Adiar o despertar se tornou comum, principalmente em grandes cidades e em rotinas de trabalho intensas. Embora pareça uma forma de ganhar alguns minutos extras de descanso, esse comportamento pode provocar reações negativas no organismo logo nas primeiras horas do dia.
Adiar o despertar se tornou comum, principalmente em grandes cidades e em rotinas de trabalho intensas. Embora pareça uma forma de ganhar alguns minutos extras de descanso, esse comportamento pode provocar reações negativas no organismo logo nas primeiras horas do dia.
O radiologista e professor universitário José Manuel Felices, ouvido pelo jornal O Globo chama atenção para um efeito pouco conhecido do botão “soneca”. De acordo com ele, cada novo toque do alarme provoca um aumento momentâneo da pressão arterial. O corpo reage como se estivesse diante de um estímulo de estresse repetido, mesmo antes de sair da cama.
Como o “soneca” afeta o sono
Quando o alarme toca, o cérebro interrompe o ciclo do sono. Ao voltar a dormir por alguns minutos, o organismo tenta retomar esse processo, mas é novamente interrompido. Isso gera pequenos despertares sucessivos, que fragmentam o descanso.
O sono não é uniforme. As fases de sono profundo e sono REM são fundamentais para a recuperação física e mental. Quando esses ciclos são interrompidos várias vezes, o descanso se torna superficial, mesmo que o tempo total na cama pareça suficiente.
Impacto hormonal e cardiovascular
Essa fragmentação do sono aumenta a liberação de cortisol, conhecido como o hormônio do estresse. Manter níveis elevados desse hormônio logo pela manhã pode elevar a pressão arterial e a frequência cardíaca, sobrecarregando o sistema cardiovascular.
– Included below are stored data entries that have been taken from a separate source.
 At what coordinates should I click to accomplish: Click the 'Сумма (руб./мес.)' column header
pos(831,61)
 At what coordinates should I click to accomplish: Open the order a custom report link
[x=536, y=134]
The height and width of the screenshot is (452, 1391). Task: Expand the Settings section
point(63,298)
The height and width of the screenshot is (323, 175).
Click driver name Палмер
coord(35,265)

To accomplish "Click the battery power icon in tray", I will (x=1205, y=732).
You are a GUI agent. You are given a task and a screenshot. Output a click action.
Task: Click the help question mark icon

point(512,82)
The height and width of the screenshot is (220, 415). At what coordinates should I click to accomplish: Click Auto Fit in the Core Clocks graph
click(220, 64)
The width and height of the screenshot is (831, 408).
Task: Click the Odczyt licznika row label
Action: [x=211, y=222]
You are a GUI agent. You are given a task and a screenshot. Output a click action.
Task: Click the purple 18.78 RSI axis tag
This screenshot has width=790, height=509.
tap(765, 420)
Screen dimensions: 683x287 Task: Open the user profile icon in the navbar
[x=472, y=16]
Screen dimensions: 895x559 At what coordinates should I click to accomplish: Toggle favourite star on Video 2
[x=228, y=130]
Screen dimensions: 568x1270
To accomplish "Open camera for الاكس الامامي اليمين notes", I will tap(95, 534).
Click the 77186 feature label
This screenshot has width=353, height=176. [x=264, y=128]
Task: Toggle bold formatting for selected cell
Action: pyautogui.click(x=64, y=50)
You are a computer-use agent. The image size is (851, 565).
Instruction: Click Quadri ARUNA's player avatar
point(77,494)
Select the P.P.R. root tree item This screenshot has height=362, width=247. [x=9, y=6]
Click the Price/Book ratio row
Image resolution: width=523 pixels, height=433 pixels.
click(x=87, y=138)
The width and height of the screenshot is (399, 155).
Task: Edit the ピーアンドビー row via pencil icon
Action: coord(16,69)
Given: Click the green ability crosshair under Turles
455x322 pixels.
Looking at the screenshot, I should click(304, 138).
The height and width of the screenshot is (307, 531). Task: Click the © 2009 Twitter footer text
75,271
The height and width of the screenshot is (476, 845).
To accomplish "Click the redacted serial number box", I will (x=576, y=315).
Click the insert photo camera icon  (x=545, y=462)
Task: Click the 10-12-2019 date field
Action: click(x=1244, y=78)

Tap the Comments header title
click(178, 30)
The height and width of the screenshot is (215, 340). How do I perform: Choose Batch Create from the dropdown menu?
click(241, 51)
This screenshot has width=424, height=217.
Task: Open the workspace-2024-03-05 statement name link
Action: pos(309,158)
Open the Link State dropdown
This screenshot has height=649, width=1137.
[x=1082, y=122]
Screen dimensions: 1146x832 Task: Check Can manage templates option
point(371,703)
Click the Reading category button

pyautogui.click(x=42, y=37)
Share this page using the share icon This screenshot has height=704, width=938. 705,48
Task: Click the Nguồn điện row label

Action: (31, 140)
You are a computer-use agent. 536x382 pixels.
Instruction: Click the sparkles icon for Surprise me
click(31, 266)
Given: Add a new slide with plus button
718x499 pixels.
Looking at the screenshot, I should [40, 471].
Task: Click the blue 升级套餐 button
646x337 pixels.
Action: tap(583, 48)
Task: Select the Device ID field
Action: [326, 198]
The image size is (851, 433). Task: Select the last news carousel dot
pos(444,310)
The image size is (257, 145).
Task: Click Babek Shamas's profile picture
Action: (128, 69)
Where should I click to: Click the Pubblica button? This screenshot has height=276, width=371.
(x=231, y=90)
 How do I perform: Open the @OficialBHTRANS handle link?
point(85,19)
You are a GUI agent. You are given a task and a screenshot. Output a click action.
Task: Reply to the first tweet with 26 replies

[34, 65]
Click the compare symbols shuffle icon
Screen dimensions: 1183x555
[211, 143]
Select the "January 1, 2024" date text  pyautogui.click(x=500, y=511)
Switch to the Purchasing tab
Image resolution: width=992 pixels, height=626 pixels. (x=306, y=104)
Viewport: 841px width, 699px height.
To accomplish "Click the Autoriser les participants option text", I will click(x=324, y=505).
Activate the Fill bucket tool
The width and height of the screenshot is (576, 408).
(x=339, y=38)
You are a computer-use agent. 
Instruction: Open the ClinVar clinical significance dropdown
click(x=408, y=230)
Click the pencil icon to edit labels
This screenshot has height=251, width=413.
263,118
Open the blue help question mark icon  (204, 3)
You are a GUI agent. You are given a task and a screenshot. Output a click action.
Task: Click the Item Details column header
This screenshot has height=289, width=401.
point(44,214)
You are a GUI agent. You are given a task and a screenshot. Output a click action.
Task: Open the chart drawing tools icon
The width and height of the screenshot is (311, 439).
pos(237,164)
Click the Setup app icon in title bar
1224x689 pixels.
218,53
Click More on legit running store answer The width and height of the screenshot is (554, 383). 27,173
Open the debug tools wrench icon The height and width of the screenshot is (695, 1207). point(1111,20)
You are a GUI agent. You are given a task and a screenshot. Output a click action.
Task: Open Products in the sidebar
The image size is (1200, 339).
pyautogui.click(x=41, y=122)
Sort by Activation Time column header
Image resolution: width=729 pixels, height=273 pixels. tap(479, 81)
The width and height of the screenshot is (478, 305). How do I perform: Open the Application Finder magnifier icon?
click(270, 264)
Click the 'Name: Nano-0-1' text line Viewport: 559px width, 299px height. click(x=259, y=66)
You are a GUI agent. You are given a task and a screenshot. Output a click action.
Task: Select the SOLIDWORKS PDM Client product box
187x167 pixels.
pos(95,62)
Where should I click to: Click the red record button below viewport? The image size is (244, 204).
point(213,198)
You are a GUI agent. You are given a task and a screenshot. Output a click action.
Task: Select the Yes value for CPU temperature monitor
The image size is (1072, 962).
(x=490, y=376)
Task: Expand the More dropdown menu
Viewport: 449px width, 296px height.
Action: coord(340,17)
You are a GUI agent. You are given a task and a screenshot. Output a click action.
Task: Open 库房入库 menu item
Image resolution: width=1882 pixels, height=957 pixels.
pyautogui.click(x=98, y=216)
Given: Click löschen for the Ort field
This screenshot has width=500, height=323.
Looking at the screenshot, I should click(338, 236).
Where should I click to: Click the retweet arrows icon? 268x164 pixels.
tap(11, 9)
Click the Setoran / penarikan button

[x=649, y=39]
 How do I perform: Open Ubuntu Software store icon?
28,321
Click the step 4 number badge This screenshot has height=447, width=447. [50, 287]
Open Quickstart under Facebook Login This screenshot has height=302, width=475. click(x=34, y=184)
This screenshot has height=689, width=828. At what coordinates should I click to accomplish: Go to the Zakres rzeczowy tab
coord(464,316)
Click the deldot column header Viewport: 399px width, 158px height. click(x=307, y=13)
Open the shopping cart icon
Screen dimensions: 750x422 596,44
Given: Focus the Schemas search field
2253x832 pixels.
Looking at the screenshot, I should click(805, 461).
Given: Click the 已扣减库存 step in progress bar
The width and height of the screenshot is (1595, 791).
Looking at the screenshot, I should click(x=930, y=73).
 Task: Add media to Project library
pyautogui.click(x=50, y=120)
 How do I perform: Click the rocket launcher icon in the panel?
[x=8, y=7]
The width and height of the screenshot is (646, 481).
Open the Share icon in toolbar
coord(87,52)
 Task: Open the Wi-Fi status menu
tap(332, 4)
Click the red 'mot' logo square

Dormir mal vai além do cansaço
Especialistas em neurologia e cardiologia alertam que a interrupção constante do sono não causa apenas sonolência durante o dia. A desregulação do ritmo biológico está associada à hipertensão, resistência à insulina, alterações no colesterol e maior risco de arritmias.
A longo prazo, a falta de um sono reparador pode contribuir para doenças cardiovasculares mais graves, como infarto e AVC, em um processo silencioso e progressivo.
Celular perto da cama agrava o problema
Usar o celular como despertador pode piorar a situação. A exposição à luz azul antes de dormir e ao acordar interfere na produção de melatonina, hormônio responsável pelo sono. Além disso, notificações logo ao despertar colocam o cérebro em estado de alerta precoce, aumentando o estresse.
O que os especialistas recomendam
Não é preciso adotar mudanças radicais. Segundo os especialistas, ajustes simples já fazem diferença:
Programar apenas um alarme
Evitar o uso do botão “soneca”
Dormir entre sete e oito horas seguidas
Priorizar o despertar com luz natural ou iluminação gradual
Essas medidas ajudam o corpo a acordar de forma mais equilibrada e reduzem o impacto sobre a saúde cardiovascular.